Note:
Rumor has it that the person who usually does these profiles is currently on hour 14 of a 1 hour escape room. He is shouting through the door to the now empty lobby that “I’ve almost got it!” And “NO HINTS!”. That person should be back for the next Profile in Nature. It has fallen to me to perform this task. You’d think that I would know something about nature – or at least have a decent profile, but no – “nature” is that really big room on the other side of my front door, and my head is shaped like a forgotten potato in the back pantry.

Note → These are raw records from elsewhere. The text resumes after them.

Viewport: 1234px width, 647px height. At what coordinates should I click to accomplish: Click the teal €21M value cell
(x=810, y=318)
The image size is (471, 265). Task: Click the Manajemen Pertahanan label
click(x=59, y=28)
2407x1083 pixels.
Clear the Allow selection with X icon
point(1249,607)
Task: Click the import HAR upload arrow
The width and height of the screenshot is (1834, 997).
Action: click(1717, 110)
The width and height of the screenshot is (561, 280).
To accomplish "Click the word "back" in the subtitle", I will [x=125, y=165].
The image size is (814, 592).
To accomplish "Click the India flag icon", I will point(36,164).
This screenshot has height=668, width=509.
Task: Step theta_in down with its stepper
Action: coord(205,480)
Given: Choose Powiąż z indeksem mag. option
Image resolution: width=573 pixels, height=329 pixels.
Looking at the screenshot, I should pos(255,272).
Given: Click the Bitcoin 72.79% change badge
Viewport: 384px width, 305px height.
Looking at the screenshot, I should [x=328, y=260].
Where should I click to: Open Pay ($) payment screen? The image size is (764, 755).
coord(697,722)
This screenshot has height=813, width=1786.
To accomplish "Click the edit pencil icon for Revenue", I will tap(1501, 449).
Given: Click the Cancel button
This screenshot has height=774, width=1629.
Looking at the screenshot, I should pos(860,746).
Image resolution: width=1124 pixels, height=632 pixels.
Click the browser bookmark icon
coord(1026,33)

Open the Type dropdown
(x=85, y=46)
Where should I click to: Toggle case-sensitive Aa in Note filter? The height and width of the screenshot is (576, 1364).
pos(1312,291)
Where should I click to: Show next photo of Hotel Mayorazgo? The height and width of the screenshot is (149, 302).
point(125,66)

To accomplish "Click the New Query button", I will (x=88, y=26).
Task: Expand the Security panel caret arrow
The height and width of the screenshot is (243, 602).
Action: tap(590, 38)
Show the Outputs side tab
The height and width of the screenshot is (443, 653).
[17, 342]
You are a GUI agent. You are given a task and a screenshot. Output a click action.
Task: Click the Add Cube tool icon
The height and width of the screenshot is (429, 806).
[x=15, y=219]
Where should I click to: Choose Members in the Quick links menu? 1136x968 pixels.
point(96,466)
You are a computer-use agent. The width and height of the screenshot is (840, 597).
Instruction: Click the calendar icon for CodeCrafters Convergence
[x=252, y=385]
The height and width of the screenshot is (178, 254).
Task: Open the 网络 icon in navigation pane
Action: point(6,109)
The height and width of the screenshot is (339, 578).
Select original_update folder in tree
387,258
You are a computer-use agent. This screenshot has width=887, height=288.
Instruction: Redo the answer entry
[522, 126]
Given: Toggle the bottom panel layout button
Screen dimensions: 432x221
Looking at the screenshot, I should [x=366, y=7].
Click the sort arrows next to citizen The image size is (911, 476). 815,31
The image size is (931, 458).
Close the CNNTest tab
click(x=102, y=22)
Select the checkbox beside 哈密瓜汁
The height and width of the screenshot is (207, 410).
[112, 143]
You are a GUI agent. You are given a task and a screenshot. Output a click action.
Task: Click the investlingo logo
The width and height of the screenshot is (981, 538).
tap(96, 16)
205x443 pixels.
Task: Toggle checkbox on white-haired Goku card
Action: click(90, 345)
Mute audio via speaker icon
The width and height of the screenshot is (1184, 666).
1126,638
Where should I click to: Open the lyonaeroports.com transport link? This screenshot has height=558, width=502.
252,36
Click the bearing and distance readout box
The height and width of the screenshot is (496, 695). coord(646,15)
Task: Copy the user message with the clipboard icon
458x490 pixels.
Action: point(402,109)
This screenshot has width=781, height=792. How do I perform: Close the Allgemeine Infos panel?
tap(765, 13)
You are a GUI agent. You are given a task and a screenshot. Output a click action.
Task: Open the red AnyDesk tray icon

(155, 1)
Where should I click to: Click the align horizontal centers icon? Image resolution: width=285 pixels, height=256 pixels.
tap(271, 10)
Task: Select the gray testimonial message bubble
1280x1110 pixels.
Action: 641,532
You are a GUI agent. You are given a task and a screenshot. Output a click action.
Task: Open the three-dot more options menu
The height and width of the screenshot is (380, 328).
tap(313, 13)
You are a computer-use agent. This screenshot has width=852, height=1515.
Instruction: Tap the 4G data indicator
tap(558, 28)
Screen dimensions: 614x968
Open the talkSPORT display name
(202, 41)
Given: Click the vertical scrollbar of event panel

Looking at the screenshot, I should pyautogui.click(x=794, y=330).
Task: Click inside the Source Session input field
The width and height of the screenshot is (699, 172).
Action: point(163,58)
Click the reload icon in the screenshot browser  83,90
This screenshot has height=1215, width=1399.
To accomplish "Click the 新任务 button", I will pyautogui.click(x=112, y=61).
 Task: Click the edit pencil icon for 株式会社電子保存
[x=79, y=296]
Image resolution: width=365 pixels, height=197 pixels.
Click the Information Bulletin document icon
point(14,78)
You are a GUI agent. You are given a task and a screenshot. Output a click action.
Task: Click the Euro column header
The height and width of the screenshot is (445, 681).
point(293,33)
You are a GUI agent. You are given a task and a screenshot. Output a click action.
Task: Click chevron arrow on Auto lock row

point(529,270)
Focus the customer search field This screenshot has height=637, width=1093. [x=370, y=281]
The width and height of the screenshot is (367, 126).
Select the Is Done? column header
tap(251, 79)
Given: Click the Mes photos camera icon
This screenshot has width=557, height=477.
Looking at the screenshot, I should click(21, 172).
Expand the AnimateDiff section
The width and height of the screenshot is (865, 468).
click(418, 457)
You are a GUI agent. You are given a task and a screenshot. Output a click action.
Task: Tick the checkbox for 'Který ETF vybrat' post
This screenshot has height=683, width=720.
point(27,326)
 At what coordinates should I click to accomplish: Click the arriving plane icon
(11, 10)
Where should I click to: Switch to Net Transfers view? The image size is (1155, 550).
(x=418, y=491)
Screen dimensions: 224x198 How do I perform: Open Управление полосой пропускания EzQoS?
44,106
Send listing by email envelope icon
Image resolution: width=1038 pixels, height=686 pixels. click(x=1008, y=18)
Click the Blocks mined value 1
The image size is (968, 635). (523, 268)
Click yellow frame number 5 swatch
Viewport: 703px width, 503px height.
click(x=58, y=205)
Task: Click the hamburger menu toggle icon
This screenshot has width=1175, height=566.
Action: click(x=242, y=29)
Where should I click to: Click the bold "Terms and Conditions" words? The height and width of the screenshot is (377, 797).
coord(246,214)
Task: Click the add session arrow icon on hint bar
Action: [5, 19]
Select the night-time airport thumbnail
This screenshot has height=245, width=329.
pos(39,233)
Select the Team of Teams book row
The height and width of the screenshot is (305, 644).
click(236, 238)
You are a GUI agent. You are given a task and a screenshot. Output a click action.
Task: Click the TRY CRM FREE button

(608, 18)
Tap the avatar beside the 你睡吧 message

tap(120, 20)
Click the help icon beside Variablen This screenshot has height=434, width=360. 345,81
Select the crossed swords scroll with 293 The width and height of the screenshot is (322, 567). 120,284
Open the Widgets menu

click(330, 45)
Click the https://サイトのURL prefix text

This is a bird. He is a big bird, (not that Big Bird, but he did audition for the part.) a big, brown bird sitting on a wood thingy, who can’t believe you barged right into the bathroom while he was trying to figure out the bidet. Either that or Martha brought up the whole “Where is the missing egg?” issue again. How was he supposed to keep track of all three while the game was on? You know what? Martha can go jump off a lake! These are very sharp foot thingys and this hard mouth part can cut through molten steel when angered, so she better just stop bringing that up. This bird has a wingspan, and could fly, but like so many today, they are all waiting longer to get their licenses. It’s a generational thing, who has time for flying anyway? Blame it on social media, everyone else does. He did not realize that flying was even an option until late in life. The problem started with coddling parents (who did okay giving him roots but forgot about the other half of that quote), then there was the whole Erica Jong-thing, and finally, as a young adult, he was too embarrassed to attend flight school with the other hatchlings. (By the way, that’s why he initially contact the Children’s Television Network about a role where he could keep his feet on the ground at all times.) Finally, he left the nest and started hanging with the cool birds who knew how to fly, but couldn’t be bothered. That’s where he met Martha. Lately, he starting getting into preening, but he watched a David Attenborough documentary on peacocks, so that idea bit the ghost. The most discouraging revelation, thanks to Martha, was that he didn’t have to be a chicken to be hen-pecked. “What? No, we had plenty of Pringles, nobody ate the egg!” He doesn’t have a lot to look forward to, but sometimes, that’s the way the ball crumbles.